> **To do**
Leave out every picture, and return exactly the lines from the line containing "The height and width of the screenshot is (320, 372)." through the end of the records below, both inclusive.

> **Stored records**
************

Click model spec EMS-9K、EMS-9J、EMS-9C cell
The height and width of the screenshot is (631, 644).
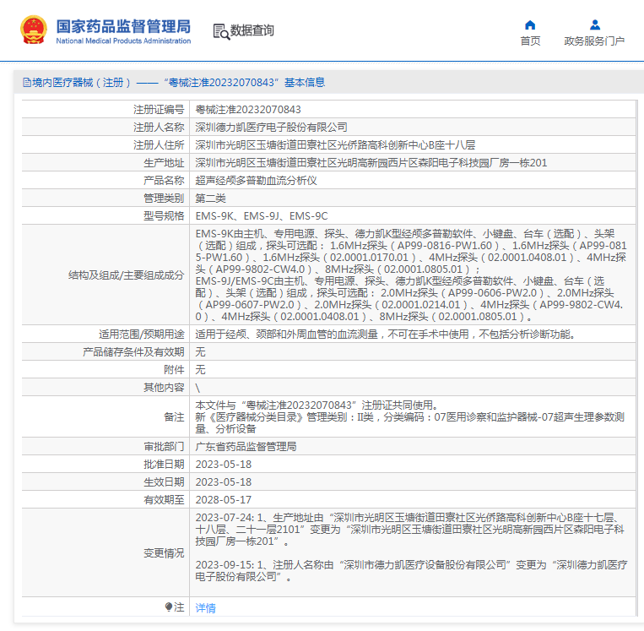point(262,216)
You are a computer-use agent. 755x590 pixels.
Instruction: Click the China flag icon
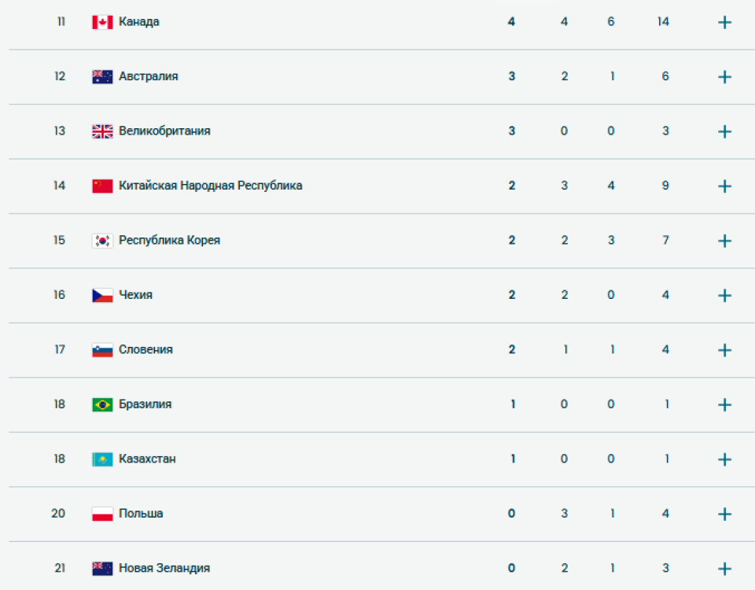[x=103, y=186]
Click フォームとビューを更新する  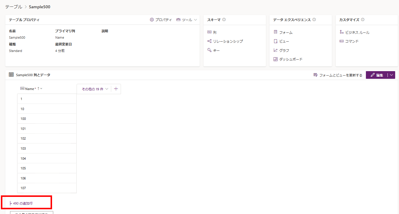[338, 75]
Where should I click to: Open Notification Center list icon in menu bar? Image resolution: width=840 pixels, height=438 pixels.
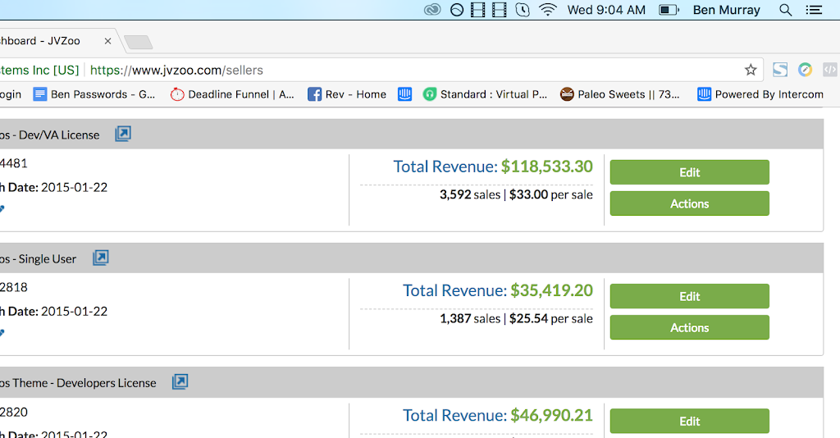(x=814, y=10)
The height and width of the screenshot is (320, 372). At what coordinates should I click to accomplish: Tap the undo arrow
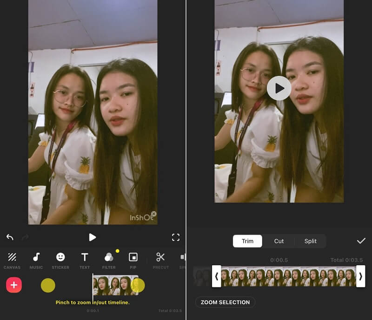[x=10, y=237]
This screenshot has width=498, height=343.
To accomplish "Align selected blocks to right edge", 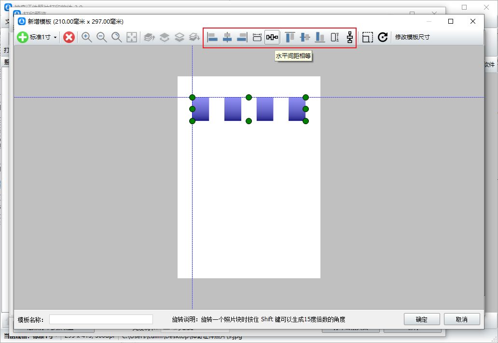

************

> **Response to this exercise**
The height and width of the screenshot is (320, 372). At what coordinates should I click to accomplish: Tap the undo arrow
[x=10, y=237]
This screenshot has width=498, height=343.
To accomplish "Align selected blocks to right edge", 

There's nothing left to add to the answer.